Par ailleurs, Isabelle Charest a dit tout haut ce que beaucoup de femmes pensent tout bas, et bien que cela puisse déplaire, il faut entendre ces désaccords ; nous avons toutes le droit de nous poser des questions sur nos libertés de choix.

Or, ce qui frappe, c’est que la ministre a surtout illustré les injonctions persistantes faites aux femmes. Et en 2019, il est décourageant de voir que les débats tournent constamment autour de l’image des femmes.

Ce sujet est sans cesse remis au-devant de la scène, ce qu’on ne fait JAMAIS pour les hommes : ils portent pourtant des kippas, des abayas, des caftans, des costumes-cravates, et bien d’autres choses qu’on pourrait commenter, mais non, c’est l’image des femmes qui retient l’attention. Et même si elles sont plus nombreuses à faire de la politique, à exercer un peu plus de pouvoir, qu’elles sont fortement diplômées, il faut encore que l’on parle de leur apparence, de leur image.

Écouter au lieu de regarder

Les vêtements sont des symboles, ça va de soi. Mais une fois qu’on l’a dit, expliqué et qu’on a décrit le contexte de ces symboles, qu’en est-il des paroles et des actes des femmes qui les portent ? C’est à cela que l’on devrait accorder notre attention. Et cesser de demander aux femmes, comme on le fait depuis des siècles, d’être sages comme des images.

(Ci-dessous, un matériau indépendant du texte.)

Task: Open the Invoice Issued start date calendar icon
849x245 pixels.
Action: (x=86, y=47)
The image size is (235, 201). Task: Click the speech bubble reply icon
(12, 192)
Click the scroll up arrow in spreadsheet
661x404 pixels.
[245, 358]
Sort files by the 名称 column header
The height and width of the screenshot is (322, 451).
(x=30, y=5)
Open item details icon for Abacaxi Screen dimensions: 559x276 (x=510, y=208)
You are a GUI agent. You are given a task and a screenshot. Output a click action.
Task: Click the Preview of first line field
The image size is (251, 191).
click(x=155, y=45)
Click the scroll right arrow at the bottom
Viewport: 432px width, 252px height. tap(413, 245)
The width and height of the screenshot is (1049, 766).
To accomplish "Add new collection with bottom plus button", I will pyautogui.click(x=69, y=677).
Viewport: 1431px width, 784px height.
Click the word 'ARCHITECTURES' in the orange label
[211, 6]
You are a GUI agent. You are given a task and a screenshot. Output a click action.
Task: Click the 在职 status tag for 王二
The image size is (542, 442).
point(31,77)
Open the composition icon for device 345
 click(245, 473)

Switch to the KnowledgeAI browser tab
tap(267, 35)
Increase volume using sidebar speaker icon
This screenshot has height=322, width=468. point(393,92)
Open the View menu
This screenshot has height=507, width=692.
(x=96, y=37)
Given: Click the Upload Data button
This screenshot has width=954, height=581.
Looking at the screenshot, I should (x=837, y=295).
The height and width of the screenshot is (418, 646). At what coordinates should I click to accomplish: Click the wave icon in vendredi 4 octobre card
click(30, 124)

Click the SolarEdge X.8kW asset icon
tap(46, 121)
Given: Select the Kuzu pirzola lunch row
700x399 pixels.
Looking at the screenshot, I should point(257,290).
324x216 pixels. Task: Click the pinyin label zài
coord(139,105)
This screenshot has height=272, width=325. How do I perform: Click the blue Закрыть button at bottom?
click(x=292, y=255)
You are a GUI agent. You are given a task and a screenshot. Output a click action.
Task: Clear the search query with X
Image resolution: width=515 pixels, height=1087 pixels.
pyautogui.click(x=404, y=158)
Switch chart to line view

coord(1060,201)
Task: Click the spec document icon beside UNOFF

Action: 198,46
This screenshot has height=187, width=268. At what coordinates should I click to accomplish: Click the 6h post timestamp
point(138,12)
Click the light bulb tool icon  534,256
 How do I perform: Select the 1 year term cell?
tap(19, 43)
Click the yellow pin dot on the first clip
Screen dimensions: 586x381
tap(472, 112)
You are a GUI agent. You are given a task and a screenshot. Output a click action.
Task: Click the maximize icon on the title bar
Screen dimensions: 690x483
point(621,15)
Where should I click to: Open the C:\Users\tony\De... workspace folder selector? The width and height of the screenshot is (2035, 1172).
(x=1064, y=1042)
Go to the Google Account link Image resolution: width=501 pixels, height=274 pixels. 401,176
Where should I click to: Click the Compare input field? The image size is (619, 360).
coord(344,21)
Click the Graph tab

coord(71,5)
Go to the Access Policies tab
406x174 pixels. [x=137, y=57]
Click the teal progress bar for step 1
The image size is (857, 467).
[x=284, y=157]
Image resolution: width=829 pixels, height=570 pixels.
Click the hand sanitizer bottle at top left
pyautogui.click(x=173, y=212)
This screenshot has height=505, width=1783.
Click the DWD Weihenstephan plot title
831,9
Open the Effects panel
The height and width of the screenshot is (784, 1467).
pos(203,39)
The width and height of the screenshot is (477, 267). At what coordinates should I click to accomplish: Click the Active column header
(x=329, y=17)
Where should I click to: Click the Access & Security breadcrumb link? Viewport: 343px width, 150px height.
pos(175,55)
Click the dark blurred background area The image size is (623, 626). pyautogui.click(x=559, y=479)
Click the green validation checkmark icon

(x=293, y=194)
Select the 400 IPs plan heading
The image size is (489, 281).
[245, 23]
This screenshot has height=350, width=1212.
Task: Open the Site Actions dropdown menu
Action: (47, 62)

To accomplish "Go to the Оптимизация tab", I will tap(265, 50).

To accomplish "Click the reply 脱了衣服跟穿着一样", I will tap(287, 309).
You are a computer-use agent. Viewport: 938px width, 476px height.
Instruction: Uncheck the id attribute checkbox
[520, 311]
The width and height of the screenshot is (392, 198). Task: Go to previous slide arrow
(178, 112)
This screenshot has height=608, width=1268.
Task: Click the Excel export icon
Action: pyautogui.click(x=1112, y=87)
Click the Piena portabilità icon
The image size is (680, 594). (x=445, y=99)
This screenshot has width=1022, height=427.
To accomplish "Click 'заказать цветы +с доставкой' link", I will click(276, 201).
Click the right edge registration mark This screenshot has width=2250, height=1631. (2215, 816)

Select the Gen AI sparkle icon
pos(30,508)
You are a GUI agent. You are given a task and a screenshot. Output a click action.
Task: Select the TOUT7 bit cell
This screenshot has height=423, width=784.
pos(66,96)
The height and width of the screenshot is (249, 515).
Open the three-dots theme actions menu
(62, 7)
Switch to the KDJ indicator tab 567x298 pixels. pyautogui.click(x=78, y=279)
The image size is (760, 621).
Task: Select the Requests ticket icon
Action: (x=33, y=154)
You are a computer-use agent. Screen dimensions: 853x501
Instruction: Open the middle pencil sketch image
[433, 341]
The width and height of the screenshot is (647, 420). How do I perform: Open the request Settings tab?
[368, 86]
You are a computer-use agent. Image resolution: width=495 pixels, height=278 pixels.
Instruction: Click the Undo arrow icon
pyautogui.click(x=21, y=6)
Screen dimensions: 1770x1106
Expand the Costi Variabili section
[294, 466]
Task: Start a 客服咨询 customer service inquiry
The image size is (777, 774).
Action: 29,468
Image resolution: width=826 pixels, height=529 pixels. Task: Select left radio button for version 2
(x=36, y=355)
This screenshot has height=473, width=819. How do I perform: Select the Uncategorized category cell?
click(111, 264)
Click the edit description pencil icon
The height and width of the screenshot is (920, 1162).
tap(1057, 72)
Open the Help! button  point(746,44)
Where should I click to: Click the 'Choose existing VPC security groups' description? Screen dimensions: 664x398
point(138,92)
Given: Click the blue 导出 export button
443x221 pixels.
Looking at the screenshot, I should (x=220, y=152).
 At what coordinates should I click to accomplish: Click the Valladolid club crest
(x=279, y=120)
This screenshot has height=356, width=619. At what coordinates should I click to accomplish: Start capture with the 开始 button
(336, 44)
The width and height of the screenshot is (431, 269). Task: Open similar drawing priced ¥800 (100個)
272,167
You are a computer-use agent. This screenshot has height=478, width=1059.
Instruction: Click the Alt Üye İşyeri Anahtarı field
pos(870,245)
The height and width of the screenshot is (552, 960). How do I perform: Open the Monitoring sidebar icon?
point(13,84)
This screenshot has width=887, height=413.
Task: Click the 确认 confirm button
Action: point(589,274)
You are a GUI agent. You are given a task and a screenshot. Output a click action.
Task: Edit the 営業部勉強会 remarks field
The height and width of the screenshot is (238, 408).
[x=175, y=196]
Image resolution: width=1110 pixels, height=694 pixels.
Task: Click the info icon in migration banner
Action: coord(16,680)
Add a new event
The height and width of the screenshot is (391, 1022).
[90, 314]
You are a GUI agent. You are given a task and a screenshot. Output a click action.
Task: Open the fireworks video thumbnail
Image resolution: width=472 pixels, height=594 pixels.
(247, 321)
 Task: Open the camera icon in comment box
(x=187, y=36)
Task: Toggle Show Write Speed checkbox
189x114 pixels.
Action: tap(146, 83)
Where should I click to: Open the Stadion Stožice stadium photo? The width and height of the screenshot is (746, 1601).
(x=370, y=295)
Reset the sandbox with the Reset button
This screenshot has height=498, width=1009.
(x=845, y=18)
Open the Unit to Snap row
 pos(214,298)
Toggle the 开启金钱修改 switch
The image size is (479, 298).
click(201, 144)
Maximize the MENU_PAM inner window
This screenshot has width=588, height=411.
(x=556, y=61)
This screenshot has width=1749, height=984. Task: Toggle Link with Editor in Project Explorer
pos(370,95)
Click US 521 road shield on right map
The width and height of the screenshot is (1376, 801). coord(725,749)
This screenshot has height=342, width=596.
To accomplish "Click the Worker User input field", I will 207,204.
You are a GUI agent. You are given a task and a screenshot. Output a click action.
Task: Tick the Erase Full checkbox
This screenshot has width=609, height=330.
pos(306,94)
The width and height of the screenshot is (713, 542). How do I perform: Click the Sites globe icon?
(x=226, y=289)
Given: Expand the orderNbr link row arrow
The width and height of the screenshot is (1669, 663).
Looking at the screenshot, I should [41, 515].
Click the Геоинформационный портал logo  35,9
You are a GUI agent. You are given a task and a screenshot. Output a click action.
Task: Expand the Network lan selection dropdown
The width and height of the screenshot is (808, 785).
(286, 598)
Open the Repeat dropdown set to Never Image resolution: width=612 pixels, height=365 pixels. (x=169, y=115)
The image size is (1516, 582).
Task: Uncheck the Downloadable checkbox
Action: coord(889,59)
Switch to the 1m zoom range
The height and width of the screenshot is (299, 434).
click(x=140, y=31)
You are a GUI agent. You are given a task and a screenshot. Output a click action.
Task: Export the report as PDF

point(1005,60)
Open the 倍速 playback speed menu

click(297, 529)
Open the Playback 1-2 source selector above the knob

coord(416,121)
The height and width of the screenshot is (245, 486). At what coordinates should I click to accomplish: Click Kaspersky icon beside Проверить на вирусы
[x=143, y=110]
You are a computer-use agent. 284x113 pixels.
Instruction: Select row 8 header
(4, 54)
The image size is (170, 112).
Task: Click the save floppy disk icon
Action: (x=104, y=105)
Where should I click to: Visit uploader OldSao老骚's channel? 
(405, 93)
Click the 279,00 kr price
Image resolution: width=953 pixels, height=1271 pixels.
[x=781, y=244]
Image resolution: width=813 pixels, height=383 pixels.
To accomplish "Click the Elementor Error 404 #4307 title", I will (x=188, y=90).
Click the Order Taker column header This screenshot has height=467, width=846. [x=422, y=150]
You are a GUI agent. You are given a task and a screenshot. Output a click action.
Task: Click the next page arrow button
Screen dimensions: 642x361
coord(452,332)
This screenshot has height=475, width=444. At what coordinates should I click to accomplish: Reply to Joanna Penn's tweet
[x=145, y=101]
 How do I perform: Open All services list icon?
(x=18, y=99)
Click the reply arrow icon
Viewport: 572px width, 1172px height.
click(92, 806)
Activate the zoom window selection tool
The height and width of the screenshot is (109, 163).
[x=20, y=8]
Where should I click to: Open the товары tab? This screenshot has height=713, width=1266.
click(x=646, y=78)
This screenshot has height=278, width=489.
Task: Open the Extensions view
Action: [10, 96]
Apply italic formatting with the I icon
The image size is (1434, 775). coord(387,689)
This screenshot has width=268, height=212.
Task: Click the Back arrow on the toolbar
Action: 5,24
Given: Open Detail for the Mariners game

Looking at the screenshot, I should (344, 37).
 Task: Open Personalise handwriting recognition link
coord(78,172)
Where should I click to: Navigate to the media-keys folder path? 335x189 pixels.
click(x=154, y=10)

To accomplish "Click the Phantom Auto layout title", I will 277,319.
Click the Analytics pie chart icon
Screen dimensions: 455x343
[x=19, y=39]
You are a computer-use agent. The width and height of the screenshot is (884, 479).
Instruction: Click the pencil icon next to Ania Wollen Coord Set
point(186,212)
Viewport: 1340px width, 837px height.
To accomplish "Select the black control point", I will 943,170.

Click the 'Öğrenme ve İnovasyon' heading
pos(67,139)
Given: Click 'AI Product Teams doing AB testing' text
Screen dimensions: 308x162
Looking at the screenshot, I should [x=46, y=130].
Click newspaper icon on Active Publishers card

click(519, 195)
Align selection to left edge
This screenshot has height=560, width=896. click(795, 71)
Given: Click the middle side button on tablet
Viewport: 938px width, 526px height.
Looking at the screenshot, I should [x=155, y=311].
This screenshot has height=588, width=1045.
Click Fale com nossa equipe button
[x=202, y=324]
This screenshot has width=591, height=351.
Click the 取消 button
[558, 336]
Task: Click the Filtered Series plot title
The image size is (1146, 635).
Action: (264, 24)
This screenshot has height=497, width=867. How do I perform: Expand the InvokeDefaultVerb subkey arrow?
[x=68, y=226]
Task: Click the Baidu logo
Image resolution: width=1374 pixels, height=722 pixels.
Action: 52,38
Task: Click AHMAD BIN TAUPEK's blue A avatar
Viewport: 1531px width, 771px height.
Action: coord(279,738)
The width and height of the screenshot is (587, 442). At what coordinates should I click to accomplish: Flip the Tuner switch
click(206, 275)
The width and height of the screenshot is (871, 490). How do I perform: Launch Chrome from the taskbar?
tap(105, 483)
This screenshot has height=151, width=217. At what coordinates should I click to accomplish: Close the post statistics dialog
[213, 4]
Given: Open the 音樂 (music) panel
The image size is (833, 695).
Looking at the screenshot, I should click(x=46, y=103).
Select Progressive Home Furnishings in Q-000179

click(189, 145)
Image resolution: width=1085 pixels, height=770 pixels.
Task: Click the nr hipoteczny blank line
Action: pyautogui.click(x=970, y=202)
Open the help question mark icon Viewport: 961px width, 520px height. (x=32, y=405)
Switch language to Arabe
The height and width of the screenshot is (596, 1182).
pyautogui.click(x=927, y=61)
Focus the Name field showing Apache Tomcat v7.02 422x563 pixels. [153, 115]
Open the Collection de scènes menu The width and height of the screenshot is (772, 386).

Au-delà du débat sur le voile, est-ce qu’on se rend compte à quel point on demande à toutes les femmes, ici et ailleurs, de toujours convenir aux valeurs des uns, aux critères des autres, aux injonctions politiques, esthétiques, culturelles ou religieuses ?

Si on essayait, pendant quelques mois, de ne plus écrire une ligne sur l’image des femmes, mais plutôt sur leurs accomplissements, leurs idées, leurs décisions, leurs erreurs et leurs bons coups ?

Au-delà des images

La semaine dernière, on a commenté le port du blanc qu’arboraient les élues au Congrès américain lors du discours sur l’état de l’Union. Les politiciennes ont souhaité y rendre hommage aux suffragettes, des femmes qui se sont battues pour le droit de vote dans les pays anglo-saxons.

Selon l’historienne Rebecca Boggs Roberts (Suffragists in Washington, D.C. : The 1913 Parade and the Fight for the Vote), le blanc avait été choisi par ces suffragettes, entre autres raisons, pour ne pas que l’on s’arrête sur l’apparence des femmes et sur ce qu’elles portent. Comme elle l’a expliqué au Washington Post, le blanc a été choisi pour ne pas obstruer le message politique qu’elles veulent transmettre, à savoir la volonté d’exercer le droit de vote et de pouvoir être élue.

Mais on peut aussi lire le message suivant : nous existons en tant que femmes et nous avons quelque chose à dire sur notre pouvoir « en tant que telles ».

Cent ans plus tard, on dirait qu’on n’a toujours pas entendu le message.

Le hijab, c’est peu de chose à côté de tout ce que l’on ne sait pas des femmes qui le portent.